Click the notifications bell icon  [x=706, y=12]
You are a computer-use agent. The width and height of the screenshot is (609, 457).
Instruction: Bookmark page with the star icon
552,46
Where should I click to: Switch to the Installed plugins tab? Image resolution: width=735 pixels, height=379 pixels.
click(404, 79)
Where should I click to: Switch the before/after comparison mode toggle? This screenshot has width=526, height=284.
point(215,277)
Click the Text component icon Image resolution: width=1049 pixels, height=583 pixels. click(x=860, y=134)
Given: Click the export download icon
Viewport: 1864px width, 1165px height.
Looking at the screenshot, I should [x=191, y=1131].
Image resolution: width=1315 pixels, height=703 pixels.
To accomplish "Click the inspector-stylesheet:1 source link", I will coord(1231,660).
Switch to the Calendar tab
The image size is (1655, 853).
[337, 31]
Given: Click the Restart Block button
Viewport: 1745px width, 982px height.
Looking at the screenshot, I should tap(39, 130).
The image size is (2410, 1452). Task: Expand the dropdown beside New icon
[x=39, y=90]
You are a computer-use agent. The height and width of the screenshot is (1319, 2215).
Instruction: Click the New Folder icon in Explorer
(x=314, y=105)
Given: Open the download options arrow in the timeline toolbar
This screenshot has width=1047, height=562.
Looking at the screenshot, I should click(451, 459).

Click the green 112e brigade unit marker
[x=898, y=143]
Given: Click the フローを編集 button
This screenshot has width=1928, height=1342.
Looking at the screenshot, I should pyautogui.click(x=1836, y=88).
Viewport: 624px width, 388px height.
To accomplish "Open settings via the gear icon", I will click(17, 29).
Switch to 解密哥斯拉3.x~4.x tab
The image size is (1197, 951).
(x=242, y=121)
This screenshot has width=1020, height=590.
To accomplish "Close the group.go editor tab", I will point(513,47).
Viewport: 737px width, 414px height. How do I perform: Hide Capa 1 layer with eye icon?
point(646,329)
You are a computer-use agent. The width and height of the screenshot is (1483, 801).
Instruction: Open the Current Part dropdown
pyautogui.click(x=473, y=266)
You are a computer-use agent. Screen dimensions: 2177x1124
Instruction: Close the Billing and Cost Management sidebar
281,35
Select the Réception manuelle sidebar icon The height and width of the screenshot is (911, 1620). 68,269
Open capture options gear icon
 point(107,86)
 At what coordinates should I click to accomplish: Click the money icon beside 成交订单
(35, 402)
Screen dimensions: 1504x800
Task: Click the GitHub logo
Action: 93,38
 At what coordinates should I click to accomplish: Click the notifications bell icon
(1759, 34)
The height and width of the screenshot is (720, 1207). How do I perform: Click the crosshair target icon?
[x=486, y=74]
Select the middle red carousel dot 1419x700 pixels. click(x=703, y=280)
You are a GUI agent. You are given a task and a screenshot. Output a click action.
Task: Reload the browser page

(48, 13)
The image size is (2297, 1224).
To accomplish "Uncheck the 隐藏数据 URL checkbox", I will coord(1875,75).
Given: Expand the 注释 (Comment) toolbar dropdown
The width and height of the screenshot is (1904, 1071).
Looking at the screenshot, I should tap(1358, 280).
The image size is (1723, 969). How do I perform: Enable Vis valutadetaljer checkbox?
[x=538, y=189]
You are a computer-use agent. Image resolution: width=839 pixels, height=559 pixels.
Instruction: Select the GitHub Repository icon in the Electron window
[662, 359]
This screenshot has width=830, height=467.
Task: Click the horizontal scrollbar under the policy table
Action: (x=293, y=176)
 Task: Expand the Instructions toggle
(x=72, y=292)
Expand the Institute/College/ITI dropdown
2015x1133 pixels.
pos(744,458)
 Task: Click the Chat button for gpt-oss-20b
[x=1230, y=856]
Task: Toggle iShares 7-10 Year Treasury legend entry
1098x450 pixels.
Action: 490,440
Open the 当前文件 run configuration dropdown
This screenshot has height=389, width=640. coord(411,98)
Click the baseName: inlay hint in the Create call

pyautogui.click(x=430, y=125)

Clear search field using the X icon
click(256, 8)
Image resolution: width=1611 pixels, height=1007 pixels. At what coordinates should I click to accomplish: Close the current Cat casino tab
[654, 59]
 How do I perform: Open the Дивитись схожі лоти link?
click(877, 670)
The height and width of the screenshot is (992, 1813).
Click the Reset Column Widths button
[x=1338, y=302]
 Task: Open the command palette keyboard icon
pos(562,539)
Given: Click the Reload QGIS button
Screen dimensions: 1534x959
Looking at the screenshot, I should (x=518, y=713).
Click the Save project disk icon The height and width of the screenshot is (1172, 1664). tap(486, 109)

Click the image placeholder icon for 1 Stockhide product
----------------------------------------
__Task objective__:
If a line in the data contains the string "computer", copy it.

__Expected answer__:
You are a computer-use agent. The width and height of the screenshot is (609, 457).
You are a computer-use agent. The height and width of the screenshot is (1319, 2215).
You are a computer-use agent. The width and height of the screenshot is (1483, 801).
You are a computer-use agent. Screen dimensions: 2177x1124
You are a computer-use agent. Image resolution: width=839 pixels, height=559 pixels.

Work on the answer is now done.